Low’s book is essential for anyone interested in getting beneath colonial ideas of tramping and trails in Aotearoa. In this book Low follows Ngāi Tahu pathways to illuminate stories and names suppressed by the English overlays. Over on the Alpine Club, Ross Cullen says about Uprising: “There are also chunky chapters on a solo walk up the Godley valley and avalanche ride near Sealy Pass, trips over Rurumātaiku (Whitcombe Pass), Tarahaka (Arthur’s Pass), Nōti Hurunui (Harper Pass), Nōti Hinetamatea (Copland Pass) a slog up the highway to Tioripātea (Haast Pass) a successful ascent to near the summit of Aoraki, boat and foot travel carting pounamu from Fiordland to Southland (Te Rua-o-te moko Ki Murihiku), interesting insights into the lives and behaviour of Leonard Harper, his son Arthur and plenty of other Europeans lured into mountain journeys chasing fame, fortune or other reward. But what I found most thought-provoking are Low’s frequent observations on current names and interpretation that ignore earlier events and placenames. He walks around Lake Coleridge noting a sign explaining how lightning struck a Macrocarpa tree on Saturday 22 January 2000, but fails to find any record of Raureka’s journey or any trace of a 14th century moa hunters campsite.”

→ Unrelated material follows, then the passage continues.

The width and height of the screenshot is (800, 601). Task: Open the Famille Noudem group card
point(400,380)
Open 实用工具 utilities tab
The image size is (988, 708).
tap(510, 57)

Solo: Backcountry adventuring in Aotearoa New Zealand by Hazel Phillips

Hazel Phillips is a brilliant storyteller and her three years of exploring the mountains (and somehow holding down a full time job at the same time) make for one heck of a memoir. Here’s a chunk of the blurb: “As she ranged from Arthur’s Pass and the Kaimanawa Forest Park to the Ruahine Range and Fiordland, she had her share of danger and loneliness, but she also grew in confidence and backcountry knowledge. Her story of this solo life is an absorbing blend of adventure and humour, combined with her research into tales from the past of ambition and death in the mountains. She also casts a feminist eye over the challenges women climbers and explorers faced.”